Electric Scooters

Push Scooters

When I was a child, push scooters were the most awesome thing invented by man. Even girls liked them. When we wrote our letters to Santa, we didn’t ask for bikes, we asked for push scooters. And if we already had one, we’d ask for new ones.

Perhaps you’d wonder why we preferred scooters over bicycles. Well, there are several reasons. First of all, we lived in a heavily populated urban area, and we didn’t have a park nearby to play, so we’d just play on the street, in front of our houses. We weren’t allowed to go beyond a few dozen meters from each side. A child with a bicycle would have barely gathered some speed and then be forced to go back. That is, if he was able to ride or stop it. It was extremely difficult to ride a bike on our street.

That is because it was very, very steep. And that’s the other reason why push scooters were so much preferred over bikes. Although both vehicles offered a thrill on the ride down, a bicycle was much harder to push on the way up. Moreover, when the speed was so high that we couldn’t control it anymore (at which point the experience turned from “uber cool” to “mommy!”), a kid on a push scooter could just step down.
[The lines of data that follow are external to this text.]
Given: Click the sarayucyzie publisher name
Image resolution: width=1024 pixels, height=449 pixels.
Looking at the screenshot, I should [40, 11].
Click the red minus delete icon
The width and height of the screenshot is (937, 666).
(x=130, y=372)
It was still difficult, but not as difficult as getting down from a bike moving at high speed.

Moreover, push scooters were much cheaper than bicycles. And although we didn’t understand exactly why, we knew that a kid who broke or lost his bicycle would receive a much bigger reprimand than a kid who broke or lost his push scooter.

Of course, even though push scooters were safer, we managed to get ourselves in accidents, nevertheless. For some reason, we didn’t learn from our mistakes or forgot the lessons they gave us. Even after we discovered that a certain game or activity tended to end in an accident, with several kids hurt and crying, we would try it again after a few days.

Out of these accident prone games, I clearly remember two that I enjoyed. The first one consisted in lining several push scooters as close as possible and then let gravity race them at the same time (children and all). The other consisted in having as many children as possible ride a single push scooter.

Eventually, we all outgrew our push scooters. I lost mine in an accident back then. When I had kids of my own I bought them push scooters. However, playing with them in the yard doesn’t seem as fun to me as when I used to play in my old steep street.